The economy may now be ready to return to the normal growth path with the latest quarter figures coming in just when the nation-wide vaccination drive to immunise the people against the Covid-19 virus got underway. A lot is also riding on the success of the vaccination drive for the economy to build on further from the 0.4 per cent growth in the third quarter of the current financial year, after two quarters of big contraction. Gross value added (GVA) grew by one per cent in the last quarter.
Simply put, all things considered, the worst seems to be behind us. After 15.9 per cent contraction in the first half of 2020-21, growth is expected to flatten out in the second half, as per the advanced estimates. Without doubt, the main driver is stepped up government expenditure, not only on pandemic-related activity but in boosting demand and employment in key sectors such as construction, roads, highways, etc.
Even the private real estate sector is returning to the growth path, thanks to benign interest rates, incentives offered by developers to offload pending inventory and sops by banks to boost credit in the relatively secure middle-and-upper-income segments. A number of state governments have helped by lowering the circle rates for land, as also the stamp duty on property registration.
The farm sector is another beacon of hope, growing about four per cent in the last quarter and set to record three per cent growth in the full year. A good monsoon, high crop yields and food inflation boosted rural incomes. Maybe one reason for the sluggish response elsewhere in the country to the protest by Punjab farmers over the farm legislations has been the good crop this year. Still, it will help if the government on its own made the gesture, suspended the implementation of reforms till after the Supreme Court-appointed panel of experts submitted its report. Sullen and angry farmers in a key state do not help anyone.
Back to the growth numbers. Manufacturing too was back on track, recording 1.6 per cent in the third quarter, suppressed demand due to prolonged lockdowns finding a release after the graded opening. The sector is set to regain normalcy, though new pressure points in creeping protectionism and high fuel prices could prove a drag. The case for reducing taxes on fuel both by the Centre and the states remains strong, especially when relatively moderate prices of energy can boost growth and arrest inflationary pressures in the economy.
As it is, fears of inflation are beginning to spook share markets. Rising bond yields too are a negative pointer. High energy and food prices would inevitably cause the Central bank to step in to honour the commitment to hold the consumer inflation within the 4-6 per cent band. In turn, a higher bank rate would have a negative impact on growth. Given that the informal sector was still reeling under the devastating effect of the pandemic, small businesses, which employ an inordinately large number of people, will suffer further if steps are not taken to revive them. Of course, a lot depends on the success of the vaccination programme which got underway on March 1.

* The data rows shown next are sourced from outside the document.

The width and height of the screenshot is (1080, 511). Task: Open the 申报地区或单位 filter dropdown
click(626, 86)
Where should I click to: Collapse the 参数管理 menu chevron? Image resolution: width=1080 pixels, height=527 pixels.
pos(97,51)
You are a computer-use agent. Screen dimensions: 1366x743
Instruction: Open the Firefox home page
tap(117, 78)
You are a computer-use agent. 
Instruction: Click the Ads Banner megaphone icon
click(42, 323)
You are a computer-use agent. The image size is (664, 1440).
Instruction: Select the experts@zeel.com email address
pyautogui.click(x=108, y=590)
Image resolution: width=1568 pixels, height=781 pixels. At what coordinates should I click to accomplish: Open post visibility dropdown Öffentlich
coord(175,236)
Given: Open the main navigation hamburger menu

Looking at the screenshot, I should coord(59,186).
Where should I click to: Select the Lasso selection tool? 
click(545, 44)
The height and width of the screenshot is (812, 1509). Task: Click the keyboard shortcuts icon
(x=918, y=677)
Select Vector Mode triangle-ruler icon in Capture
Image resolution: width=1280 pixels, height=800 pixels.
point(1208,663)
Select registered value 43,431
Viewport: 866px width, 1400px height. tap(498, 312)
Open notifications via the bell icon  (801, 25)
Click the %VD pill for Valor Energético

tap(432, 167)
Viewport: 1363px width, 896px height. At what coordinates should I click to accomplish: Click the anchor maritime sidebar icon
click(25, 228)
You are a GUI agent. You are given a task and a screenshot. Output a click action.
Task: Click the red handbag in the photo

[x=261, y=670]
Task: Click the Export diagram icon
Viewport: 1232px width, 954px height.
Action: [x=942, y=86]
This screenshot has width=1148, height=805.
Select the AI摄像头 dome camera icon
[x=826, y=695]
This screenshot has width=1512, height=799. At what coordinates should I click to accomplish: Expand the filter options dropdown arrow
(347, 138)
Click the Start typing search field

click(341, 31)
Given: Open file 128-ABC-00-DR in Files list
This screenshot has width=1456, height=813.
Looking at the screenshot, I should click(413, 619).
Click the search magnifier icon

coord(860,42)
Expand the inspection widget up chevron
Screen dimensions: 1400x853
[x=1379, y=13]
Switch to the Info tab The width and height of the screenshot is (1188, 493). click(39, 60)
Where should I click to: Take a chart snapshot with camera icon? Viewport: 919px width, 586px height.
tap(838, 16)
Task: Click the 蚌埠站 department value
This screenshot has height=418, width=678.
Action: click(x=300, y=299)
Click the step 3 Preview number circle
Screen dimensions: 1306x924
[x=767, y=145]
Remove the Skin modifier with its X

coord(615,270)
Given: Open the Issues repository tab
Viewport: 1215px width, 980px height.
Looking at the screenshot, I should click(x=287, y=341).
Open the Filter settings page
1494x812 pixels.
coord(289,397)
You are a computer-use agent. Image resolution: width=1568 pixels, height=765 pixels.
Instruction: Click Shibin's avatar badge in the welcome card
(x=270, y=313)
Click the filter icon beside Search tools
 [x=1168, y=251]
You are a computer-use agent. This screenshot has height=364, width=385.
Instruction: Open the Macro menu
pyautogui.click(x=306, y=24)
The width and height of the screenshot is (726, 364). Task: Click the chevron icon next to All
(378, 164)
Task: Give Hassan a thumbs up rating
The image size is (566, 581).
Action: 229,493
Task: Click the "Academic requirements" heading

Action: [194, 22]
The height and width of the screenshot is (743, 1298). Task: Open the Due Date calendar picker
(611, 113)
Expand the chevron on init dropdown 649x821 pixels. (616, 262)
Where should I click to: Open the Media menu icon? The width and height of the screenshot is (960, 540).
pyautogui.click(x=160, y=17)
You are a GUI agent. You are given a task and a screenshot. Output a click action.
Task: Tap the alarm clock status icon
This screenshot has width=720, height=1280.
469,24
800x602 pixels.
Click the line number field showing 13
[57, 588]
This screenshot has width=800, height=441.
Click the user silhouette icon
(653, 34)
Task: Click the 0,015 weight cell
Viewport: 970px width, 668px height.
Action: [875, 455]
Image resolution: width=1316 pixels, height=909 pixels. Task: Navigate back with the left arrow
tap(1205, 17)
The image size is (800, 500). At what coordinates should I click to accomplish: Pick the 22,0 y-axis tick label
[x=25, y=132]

Despite several hitches reported in the working of the online registration for taking the jabs, it is hoped that the countrywide operation will succeed in removing the fear of the virus. At a minimum, a third of the population needs to be vaccinated before we can attain herd immunity. States like Kerala and Maharashtra, which are in the grip of a resurgence, can avoid lockdowns only if the immunisation programme is implemented smoothly.
Happily, the price of the vaccine is unlikely to prove a dampener, though state governments ought to give it completely free to the poorer sections, on a priority basis. Poor people everywhere have suffered the most in the pandemic, having lost their livelihoods and accounting for a high percentage of the Covid-19 infections. It is important that growth regains momentum at the earliest. Government spending will need to drive growth not only in the current financial year but the next as well. Fortunately, the government faucet remains wide open, set to release Rs 6 lakh crore in subsidies alone in the current financial year. Under the circumstances, reluctance to cut fuel levies may be better appreciated.